* Exercise requirements
A line below contains "This screenshot has width=1149, height=611.", and a later one contains "1280x577 pixels.". Repeat both, with every line between them, exactly.

Stored data entries

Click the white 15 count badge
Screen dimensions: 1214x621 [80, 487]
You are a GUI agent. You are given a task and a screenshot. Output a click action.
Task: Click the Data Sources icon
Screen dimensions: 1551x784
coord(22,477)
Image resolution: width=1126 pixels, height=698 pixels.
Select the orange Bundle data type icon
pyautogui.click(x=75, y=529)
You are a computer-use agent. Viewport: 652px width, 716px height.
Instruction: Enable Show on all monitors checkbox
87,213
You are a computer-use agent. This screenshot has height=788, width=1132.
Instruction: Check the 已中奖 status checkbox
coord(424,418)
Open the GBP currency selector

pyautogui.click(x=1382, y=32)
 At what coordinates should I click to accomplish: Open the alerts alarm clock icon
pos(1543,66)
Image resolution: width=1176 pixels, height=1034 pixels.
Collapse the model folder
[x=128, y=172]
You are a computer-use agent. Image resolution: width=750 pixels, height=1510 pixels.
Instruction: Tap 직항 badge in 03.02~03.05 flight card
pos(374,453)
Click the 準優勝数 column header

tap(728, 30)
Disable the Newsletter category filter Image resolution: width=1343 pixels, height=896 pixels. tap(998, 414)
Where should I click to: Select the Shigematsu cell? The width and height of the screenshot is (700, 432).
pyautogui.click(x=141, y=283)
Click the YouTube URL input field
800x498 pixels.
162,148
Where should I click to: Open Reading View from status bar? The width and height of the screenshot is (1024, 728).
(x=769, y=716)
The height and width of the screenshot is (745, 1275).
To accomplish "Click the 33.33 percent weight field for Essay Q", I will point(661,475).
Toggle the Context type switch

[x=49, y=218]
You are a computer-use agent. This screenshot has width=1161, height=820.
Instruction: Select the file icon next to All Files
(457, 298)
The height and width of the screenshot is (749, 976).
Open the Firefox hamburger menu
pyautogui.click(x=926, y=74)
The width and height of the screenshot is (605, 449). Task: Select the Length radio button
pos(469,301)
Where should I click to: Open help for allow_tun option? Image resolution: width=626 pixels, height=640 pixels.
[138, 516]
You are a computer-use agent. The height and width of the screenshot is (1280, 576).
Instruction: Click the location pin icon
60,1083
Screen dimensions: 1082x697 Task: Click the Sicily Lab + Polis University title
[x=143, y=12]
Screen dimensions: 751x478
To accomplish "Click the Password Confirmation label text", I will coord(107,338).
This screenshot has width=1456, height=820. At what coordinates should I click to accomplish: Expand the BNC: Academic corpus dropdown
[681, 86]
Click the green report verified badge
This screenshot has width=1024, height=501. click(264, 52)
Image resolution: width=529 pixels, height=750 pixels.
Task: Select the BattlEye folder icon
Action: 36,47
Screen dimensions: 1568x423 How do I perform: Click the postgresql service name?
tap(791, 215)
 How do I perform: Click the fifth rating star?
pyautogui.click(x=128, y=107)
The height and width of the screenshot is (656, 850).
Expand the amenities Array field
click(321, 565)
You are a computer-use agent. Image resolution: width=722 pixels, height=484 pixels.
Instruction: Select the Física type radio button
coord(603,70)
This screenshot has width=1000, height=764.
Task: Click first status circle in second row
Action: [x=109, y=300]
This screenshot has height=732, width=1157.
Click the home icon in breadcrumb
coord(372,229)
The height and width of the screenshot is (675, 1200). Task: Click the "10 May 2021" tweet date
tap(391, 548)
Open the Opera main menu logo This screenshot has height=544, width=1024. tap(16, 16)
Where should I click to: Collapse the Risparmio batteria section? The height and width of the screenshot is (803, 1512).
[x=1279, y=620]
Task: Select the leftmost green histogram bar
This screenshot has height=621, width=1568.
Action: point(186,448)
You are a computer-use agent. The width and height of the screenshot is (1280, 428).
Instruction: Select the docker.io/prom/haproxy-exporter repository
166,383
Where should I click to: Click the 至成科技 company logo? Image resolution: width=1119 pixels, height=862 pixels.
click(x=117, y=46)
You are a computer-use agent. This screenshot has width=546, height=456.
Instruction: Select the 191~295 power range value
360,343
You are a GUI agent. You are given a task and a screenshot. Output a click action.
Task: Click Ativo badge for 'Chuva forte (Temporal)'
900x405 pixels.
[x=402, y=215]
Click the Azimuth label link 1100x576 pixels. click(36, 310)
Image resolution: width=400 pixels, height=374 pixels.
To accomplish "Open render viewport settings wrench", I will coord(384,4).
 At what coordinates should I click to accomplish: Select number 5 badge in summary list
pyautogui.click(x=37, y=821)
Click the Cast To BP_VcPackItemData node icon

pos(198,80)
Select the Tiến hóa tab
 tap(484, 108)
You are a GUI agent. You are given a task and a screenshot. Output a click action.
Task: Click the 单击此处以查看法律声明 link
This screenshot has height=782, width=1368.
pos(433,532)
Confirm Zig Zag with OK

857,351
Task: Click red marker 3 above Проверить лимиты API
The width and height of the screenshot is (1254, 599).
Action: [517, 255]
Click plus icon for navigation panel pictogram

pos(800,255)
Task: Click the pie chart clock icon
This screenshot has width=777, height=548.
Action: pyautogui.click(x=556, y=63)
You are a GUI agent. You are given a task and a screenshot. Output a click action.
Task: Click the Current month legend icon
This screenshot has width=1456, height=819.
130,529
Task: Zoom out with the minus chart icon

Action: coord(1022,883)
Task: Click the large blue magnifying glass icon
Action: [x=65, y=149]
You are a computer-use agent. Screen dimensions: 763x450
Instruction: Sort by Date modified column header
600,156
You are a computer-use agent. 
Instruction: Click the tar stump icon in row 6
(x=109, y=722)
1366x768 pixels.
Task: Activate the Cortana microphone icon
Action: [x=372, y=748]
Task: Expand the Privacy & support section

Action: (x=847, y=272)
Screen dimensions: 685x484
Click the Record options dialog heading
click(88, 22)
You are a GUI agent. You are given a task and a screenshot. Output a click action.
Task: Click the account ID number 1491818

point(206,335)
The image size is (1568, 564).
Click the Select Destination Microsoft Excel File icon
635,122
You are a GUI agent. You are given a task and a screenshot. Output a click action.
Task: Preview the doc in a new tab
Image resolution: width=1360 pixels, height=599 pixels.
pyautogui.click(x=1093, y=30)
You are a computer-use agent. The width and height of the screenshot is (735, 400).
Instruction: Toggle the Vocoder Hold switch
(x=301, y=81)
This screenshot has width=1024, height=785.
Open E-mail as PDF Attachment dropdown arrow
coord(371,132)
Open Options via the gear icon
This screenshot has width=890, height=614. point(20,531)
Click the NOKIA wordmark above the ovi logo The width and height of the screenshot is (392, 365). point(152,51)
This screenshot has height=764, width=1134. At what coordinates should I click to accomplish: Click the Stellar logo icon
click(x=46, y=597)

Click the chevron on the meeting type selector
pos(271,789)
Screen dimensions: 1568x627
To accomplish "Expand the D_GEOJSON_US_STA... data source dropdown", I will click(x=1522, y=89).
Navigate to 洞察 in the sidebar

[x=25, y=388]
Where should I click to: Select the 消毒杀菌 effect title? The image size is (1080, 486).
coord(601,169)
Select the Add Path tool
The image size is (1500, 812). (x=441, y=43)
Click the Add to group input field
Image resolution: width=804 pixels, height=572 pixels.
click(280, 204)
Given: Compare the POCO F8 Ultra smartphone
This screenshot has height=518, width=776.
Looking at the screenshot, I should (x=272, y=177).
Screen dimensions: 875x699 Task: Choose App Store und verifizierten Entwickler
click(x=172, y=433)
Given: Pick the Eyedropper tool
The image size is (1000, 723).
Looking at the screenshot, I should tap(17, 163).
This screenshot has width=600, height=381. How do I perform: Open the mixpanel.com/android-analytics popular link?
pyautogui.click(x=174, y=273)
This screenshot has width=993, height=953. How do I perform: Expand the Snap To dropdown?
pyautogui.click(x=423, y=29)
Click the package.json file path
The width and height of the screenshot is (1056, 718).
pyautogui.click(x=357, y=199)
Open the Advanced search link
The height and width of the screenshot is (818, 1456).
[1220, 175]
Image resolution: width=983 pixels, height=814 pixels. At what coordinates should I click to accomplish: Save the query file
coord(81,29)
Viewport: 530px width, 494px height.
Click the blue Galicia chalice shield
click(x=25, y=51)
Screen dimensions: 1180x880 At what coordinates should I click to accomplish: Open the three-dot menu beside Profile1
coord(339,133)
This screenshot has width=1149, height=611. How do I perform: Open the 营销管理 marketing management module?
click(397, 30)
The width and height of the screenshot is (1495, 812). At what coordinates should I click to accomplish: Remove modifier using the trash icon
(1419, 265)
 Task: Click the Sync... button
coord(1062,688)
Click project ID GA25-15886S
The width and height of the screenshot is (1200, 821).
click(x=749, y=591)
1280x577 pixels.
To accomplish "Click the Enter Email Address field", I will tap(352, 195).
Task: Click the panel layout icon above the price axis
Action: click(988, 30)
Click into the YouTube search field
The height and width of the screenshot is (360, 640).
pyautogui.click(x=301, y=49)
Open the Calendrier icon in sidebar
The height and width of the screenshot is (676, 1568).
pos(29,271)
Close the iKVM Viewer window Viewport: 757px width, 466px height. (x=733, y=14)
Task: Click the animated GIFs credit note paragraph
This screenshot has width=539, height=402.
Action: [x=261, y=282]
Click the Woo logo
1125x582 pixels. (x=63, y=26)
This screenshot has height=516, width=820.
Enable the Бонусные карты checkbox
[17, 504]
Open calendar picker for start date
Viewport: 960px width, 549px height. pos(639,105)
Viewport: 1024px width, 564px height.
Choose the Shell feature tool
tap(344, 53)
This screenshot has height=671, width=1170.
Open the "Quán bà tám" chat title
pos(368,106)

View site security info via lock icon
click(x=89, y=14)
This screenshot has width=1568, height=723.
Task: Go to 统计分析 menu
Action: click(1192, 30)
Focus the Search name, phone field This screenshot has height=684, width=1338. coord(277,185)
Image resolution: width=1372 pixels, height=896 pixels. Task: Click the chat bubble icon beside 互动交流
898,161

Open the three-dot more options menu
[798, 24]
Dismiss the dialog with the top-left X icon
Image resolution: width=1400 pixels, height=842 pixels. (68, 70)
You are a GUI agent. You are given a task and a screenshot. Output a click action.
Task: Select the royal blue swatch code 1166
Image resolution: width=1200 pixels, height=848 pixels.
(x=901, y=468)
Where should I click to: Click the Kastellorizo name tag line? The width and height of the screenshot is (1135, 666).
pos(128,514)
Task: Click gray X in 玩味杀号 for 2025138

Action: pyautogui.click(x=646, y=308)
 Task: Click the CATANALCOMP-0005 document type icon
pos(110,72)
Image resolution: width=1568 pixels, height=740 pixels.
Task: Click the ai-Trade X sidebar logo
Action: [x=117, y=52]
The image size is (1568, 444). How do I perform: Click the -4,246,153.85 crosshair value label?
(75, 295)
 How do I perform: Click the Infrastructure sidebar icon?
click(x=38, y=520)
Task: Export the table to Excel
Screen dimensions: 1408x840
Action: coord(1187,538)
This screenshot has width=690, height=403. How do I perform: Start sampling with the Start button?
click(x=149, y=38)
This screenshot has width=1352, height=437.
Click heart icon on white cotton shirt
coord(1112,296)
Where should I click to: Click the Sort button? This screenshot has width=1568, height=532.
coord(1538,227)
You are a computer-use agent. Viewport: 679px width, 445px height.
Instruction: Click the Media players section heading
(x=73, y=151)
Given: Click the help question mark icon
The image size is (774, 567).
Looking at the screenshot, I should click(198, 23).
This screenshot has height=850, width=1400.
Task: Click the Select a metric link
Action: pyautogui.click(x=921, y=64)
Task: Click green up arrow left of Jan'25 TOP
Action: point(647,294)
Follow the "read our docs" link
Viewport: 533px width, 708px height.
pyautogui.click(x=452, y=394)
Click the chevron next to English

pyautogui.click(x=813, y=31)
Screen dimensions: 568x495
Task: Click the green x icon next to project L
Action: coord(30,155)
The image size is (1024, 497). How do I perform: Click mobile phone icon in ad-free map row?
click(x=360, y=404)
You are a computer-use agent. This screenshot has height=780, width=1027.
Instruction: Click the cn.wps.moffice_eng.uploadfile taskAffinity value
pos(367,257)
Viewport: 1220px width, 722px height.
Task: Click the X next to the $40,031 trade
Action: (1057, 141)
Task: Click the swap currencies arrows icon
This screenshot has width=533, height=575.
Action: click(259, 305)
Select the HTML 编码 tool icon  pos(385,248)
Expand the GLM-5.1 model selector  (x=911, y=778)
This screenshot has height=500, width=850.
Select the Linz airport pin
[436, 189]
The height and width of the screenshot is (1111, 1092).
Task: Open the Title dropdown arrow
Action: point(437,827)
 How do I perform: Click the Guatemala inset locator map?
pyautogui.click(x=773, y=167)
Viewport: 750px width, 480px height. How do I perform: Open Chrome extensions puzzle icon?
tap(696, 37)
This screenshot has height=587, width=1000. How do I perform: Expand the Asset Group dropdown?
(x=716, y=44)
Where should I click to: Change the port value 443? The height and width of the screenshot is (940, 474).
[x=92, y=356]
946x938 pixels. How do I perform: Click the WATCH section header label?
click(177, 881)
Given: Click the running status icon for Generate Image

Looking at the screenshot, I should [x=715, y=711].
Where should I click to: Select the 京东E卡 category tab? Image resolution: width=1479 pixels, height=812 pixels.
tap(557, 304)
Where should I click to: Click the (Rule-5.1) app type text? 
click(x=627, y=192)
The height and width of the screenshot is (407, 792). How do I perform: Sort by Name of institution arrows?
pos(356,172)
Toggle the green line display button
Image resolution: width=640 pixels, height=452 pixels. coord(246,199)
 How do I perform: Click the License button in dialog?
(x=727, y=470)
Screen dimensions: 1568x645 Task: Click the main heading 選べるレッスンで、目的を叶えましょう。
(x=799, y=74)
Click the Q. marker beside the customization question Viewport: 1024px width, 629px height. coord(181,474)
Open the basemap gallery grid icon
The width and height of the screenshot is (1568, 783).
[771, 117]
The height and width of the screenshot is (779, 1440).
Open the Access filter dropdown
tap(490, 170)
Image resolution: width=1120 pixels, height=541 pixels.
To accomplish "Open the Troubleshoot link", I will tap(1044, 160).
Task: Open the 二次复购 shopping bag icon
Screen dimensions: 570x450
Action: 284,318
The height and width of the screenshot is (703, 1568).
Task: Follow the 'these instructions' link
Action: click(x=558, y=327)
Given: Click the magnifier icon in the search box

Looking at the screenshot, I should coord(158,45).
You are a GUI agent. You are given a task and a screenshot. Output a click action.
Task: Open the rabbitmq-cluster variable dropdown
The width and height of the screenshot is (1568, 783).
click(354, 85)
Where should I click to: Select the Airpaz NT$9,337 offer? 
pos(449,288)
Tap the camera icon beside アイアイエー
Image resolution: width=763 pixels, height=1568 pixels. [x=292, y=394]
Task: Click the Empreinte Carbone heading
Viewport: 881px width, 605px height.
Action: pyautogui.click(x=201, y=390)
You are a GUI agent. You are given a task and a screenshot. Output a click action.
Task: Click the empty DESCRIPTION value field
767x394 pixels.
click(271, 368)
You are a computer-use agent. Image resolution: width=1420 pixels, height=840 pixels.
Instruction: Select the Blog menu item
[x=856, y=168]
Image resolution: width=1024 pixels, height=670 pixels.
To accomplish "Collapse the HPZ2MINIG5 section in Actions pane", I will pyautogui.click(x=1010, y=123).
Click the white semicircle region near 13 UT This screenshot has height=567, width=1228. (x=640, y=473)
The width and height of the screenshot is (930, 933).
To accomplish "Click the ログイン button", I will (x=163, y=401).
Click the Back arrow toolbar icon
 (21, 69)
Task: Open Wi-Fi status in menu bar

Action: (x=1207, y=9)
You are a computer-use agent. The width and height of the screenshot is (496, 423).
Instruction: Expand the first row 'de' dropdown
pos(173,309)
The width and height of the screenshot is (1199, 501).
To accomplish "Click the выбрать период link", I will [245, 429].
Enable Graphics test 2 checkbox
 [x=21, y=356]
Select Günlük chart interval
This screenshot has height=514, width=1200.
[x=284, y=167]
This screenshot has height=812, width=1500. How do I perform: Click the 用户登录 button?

* Exercise result
This screenshot has width=1149, height=611. How do I perform: Open the 营销管理 marketing management module?
click(397, 30)
The width and height of the screenshot is (1495, 812). At what coordinates should I click to accomplish: Remove modifier using the trash icon
(1419, 265)
 Task: Click the Sync... button
coord(1062,688)
Click project ID GA25-15886S
The width and height of the screenshot is (1200, 821).
click(x=749, y=591)
1280x577 pixels.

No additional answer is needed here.